Please copy out the figure description on astrocyte glutamate uptake and synaptosome engulfment in full, word for word.

PAGE EXTRACT =
---

FIG. 7A-FIG. 7F illustrates functional maturation for glutamate uptake and synaptosomal engulfment (or phagocytosis). FIG. 7A illustrates that the analysis of glutamate uptake from astrocytes on day 7 and day 14 of differentiation revealed a substantial improvement in their ability to remove glutamate from the culture medium as differentiation progressed: FIG. 7B displays a heatmap of gene expression related to neurotransmitter clearance during the period of astrocyte differentiation by NFIB, highlighting SLC1A3, ARL6IP5 and GLUL as genes directly associated with glutamate uptake in astrocytes: FIG. 7C illustrates images of cells that engulfed pHrodo-red-conjugated synaptosomes on day 7 and day 14 of differentiation (scale bar: 50 μm): FIG. 7D illustrates the results indicating a significant increase in the ability to engulf pHrodo-red-conjugated synaptosomes as differentiation progressed; FIG. 7E shows that GSEA on day 0 vs. day 14 revealed a clear enrichment of genes related to phagocytosis (GO: 0006909). FIG. 7F displays a heatmap of gene expression related to phagocytosis (GO:0006909) during the period of differentiation by NFIB, illustrating the progressive upregulation of most genes. In particular, a red box with an asterisk indicates several genes (MERTK and C3) known to play an important role in the removal of synapses. Data was presented as average+s.e.m (n=6 (FIG. 7A), n=5 (FIG. 7D)) (* p<0.05, ** p<0.01).

---

RAW DATA =
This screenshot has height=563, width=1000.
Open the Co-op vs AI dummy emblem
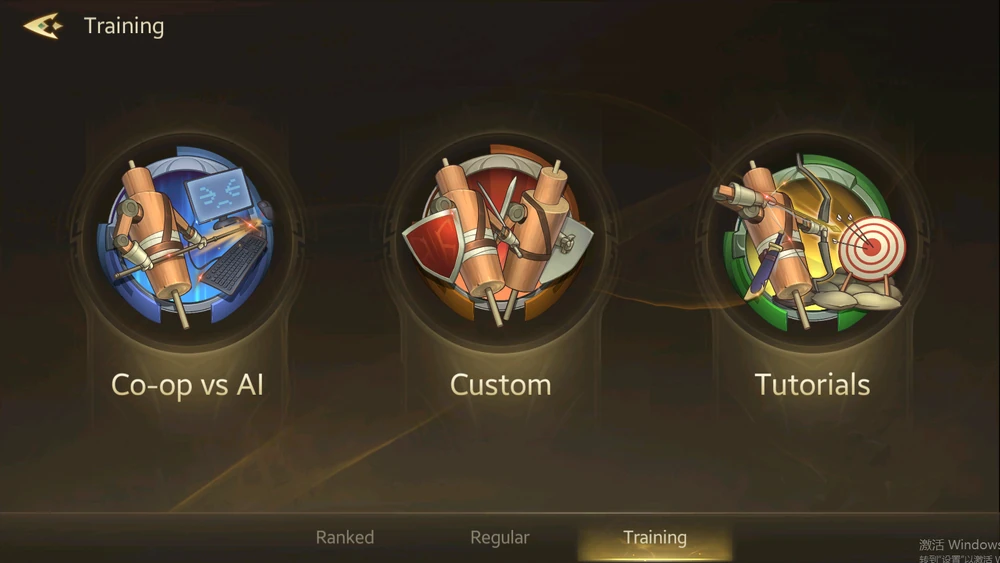[x=186, y=237]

---

EXERCISE RESPONSE =
FIG. 7A-FIG. 7F illustrates functional maturation for glutamate uptake and synaptosomal engulfment (or phagocytosis). FIG. 7A illustrates that the analysis of glutamate uptake from astrocytes on day 7 and day 14 of differentiation revealed a substantial improvement in their ability to remove glutamate from the culture medium as differentiation progressed: FIG. 7B displays a heatmap of gene expression related to neurotransmitter clearance during the period of astrocyte differentiation by NFIB, highlighting SLC1A3, ARL6IP5 and GLUL as genes directly associated with glutamate uptake in astrocytes: FIG. 7C illustrates images of cells that engulfed pHrodo-red-conjugated synaptosomes on day 7 and day 14 of differentiation (scale bar: 50 μm): FIG. 7D illustrates the results indicating a significant increase in the ability to engulf pHrodo-red-conjugated synaptosomes as differentiation progressed; FIG. 7E shows that GSEA on day 0 vs. day 14 revealed a clear enrichment of genes related to phagocytosis (GO: 0006909). FIG. 7F displays a heatmap of gene expression related to phagocytosis (GO:0006909) during the period of differentiation by NFIB, illustrating the progressive upregulation of most genes. In particular, a red box with an asterisk indicates several genes (MERTK and C3) known to play an important role in the removal of synapses. Data was presented as average+s.e.m (n=6 (FIG. 7A), n=5 (FIG. 7D)) (* p<0.05, ** p<0.01).